A top Kenyan electoral official resigned and fled the East African nation a week before a scheduled rerun of an annulled presidential vote, saying it won’t be credible.
Independent Electoral & Boundaries Commission staff face intimidation by political actors and protesters, senior personnel are serving partisan interests and the training of presiding officers is being rushed, Commissioner Roselyn Akombe said in an emailed statement on Wednesday, reports Bloomberg.
Akombe said by phone she’s currently in New York.
“The commission in its current state can surely not guarantee a credible election on Oct. 26,” Akombe said in the statement. “I do not want to be party to such a mockery to electoral integrity.”

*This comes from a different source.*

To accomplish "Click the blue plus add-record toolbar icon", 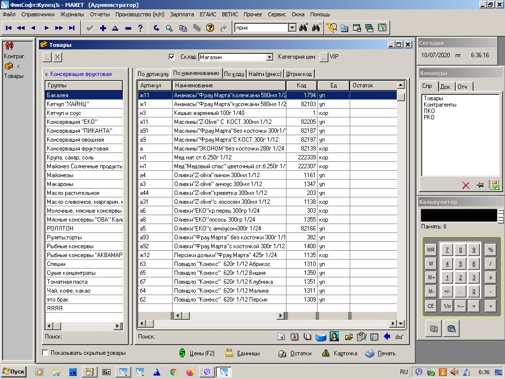I will 103,28.
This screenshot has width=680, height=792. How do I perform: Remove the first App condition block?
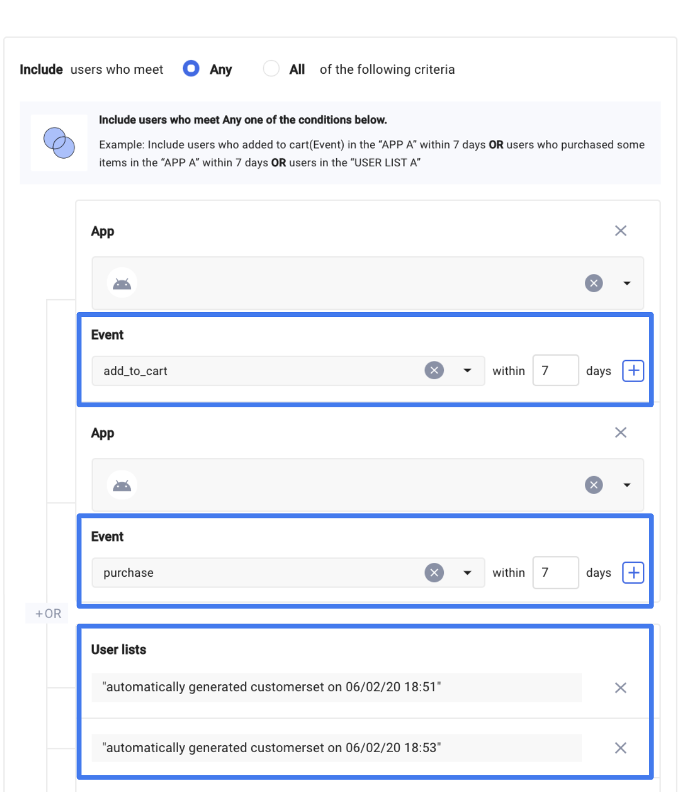pos(620,231)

Kenya is repeating its Aug. 8 presidential election after the Supreme Court last month overturned President Uhuru Kenyatta’s victory saying the vote wasn’t conducted in line with the constitution and the IEBC’s systems were “infiltrated and compromised.”
Opposition leader Raila Odinga withdrew from the rerun on Oct. 10, citing the commission’s failure to agree to reforms, including changes to its staff and systems to ensure a credible vote.
Opposition Validated
Akombe’s resignation may be seen as a validation of Odinga’s claims that the commission can’t run a free and fair election, Dismas Mokua, an analyst at Nairobi-based risk advisory firm Trintari, said by phone from the capital. Her departure is also likely to lead Kenyatta to sign into law amendments to electoral law that his ruling Jubilee Party rushed through parliament to ensure that staff changes at the IEBC don’t derail the rerun, he said.
“It may give the president a push to sign the amendments into law,” he said. “The amendments were crafted out of fear of turbulence at the IEBC.”
Kenya’s Senate last week approved legislation that enables the commission to make decisions based on a quorum of at least three of its seven commissioners, and for the authority to appoint a chairman in the event that the position is vacated.
IEBC spokesman Andrew Limo didn’t answer calls to his mobile phone seeking comment.
Election controversies have become routine in Kenya, a regional hub for companies including General Electric Co. and Toyota Motor Corp., since it became a multiparty democracy in 1991. The most catastrophic followed a disputed vote in December 2007 that deteriorated into clashes across the country and claimed at least 1,100 lives.
Akombe said the commission can’t on its own solve the political crisis currently facing the country.
“The lessons from 2007-08 are too fresh, lest we forget,” she said.